Antibacterial Activity of Positively and Negatively Charged Hematite (α-Fe2O3) Nanoparticles to Escherichia coli, Staphylococcus aureus and Vibrio fischeri

Svetlana Vihodceva; Andris Šutka; Mariliis Sihtmäe; Merilin Rosenberg; Maarja Otsus; Imbi Kurvet; Krisjanis Smits; Liga Bikse; Anne Kahru; Kaja Kasemets

doi:10.3390/nano11030652

Antibacterial Activity of Positively and Negatively Charged Hematite (α-Fe₂O₃) Nanoparticles to Escherichia coli, Staphylococcus aureus and Vibrio fischeri

Nanomaterials (Basel). 2021 Mar 8;11(3):652. doi: 10.3390/nano11030652.

Authors

Svetlana Vihodceva¹, Andris Šutka¹, Mariliis Sihtmäe², Merilin Rosenberg^{2

3}, Maarja Otsus², Imbi Kurvet², Krisjanis Smits⁴, Liga Bikse⁴, Anne Kahru^{2

5}, Kaja Kasemets²

Affiliations

¹ Research Laboratory of Functional Materials Technologies, Faculty of Materials Science and Applied Chemistry, Riga Technical University, Paula Valdena 3/7, LV-1048 Riga, Latvia.
² Laboratory of Environmental Toxicology, National Institute of Chemical Physics and Biophysics, Akadeemia tee 23, 12618 Tallinn, Estonia.
³ Institute of Chemistry and Biotechnology, Tallinn University of Technology, Akadeemia tee 15, 12618 Tallinn, Estonia.
⁴ Institute of Solid State Physics, University of Latvia, Kengaraga 8, LV-1063 Riga, Latvia.
⁵ Estonian Academy of Sciences, Kohtu 6, 10130 Tallinn, Estonia.

Abstract

In the current study, the antibacterial activity of positively and negatively charged spherical hematite (α-Fe₂O₃) nanoparticles (NPs) with primary size of 45 and 70 nm was evaluated against clinically relevant bacteria Escherichia coli (gram-negative) and Staphylococcus aureus (gram-positive) as well as against naturally bioluminescent bacteria Vibrio fischeri (an ecotoxicological model organism). α-Fe₂O₃ NPs were synthesized using a simple green hydrothermal method and the surface charge was altered via citrate coating.
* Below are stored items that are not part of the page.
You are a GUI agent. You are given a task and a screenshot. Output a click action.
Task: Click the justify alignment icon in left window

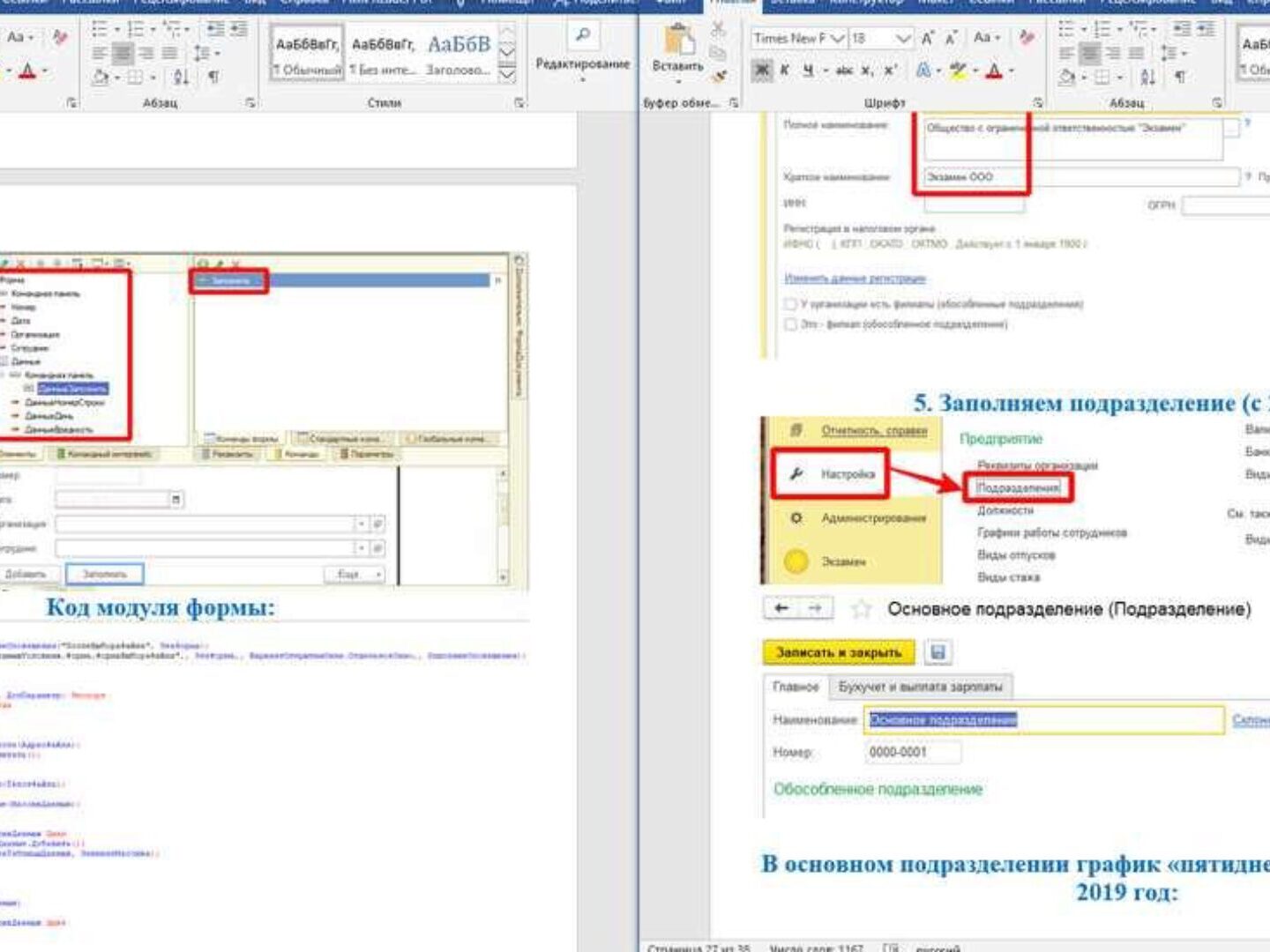point(169,54)

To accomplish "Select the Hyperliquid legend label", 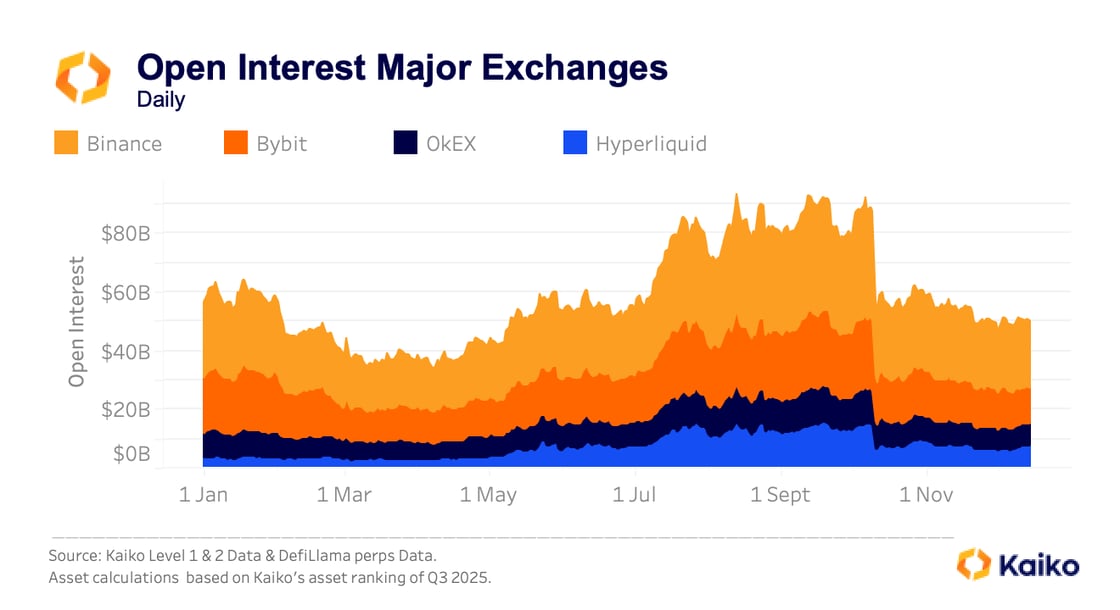I will (x=651, y=144).
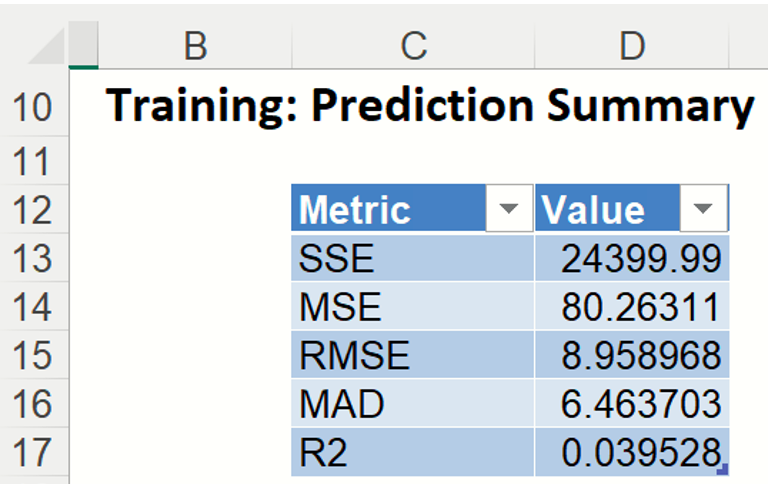Select row 12 header
Viewport: 775px width, 484px height.
pyautogui.click(x=34, y=209)
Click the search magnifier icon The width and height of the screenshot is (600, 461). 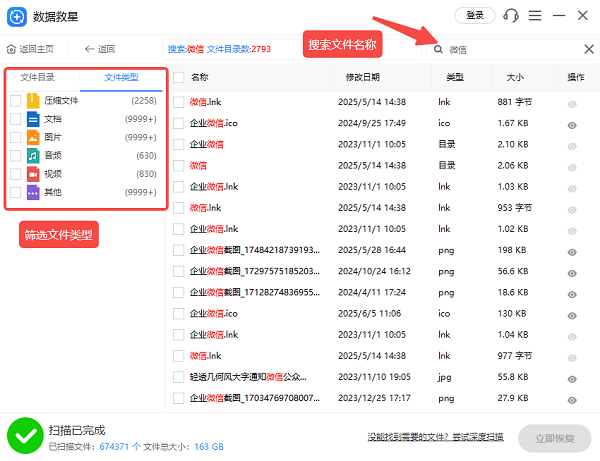438,49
To minimize the interference of testing environment with NP's physic-chemical properties, E. coli and S. aureus were exposed to NPs in deionized water for 30 min and 24 h, covering concentrations from 1 to 1000 mg/L. The growth inhibition was evaluated following the postexposure colony-forming ability of bacteria on toxicant-free agar plates. The positively charged α-Fe₂O₃ at concentrations from 100 mg/L upwards showed inhibitory activity towards E. coli already after 30 min of contact. Extending the exposure to 24 h caused total inhibition of growth at 100 mg/L. Bactericidal activity of positively charged hematite NPs against S. aureus was not observed up to 1000 mg/L. Differently from positively charged hematite NPs, negatively charged citrate-coated α-Fe₂O₃ NPs did not exhibit any antibacterial activity against E. coli and S. aureus even at 1000 mg/L. Confocal laser scanning microscopy and flow cytometer analysis showed that bacteria were more tightly associated with positively charged α-Fe₂O₃ NPs than with negatively charged citrate-coated α-Fe₂O₃ NPs. Moreover, the observed associations were more evident in the case of E. coli than S. aureus, being coherent with the toxicity results. Vibrio fischeri bioluminescence inhibition assays (exposure medium 2% NaCl) and colony forming ability on agar plates showed no (eco)toxicity of α-Fe₂O₃ (EC₅₀ and MBC > 1000 mg/L).

Keywords: MicrobeJ; antibacterial; confocal; environmental safety; hematite; hydrothermal synthesis; nano-bio interactions; surface charge; α-Fe2O3 nanoparticles.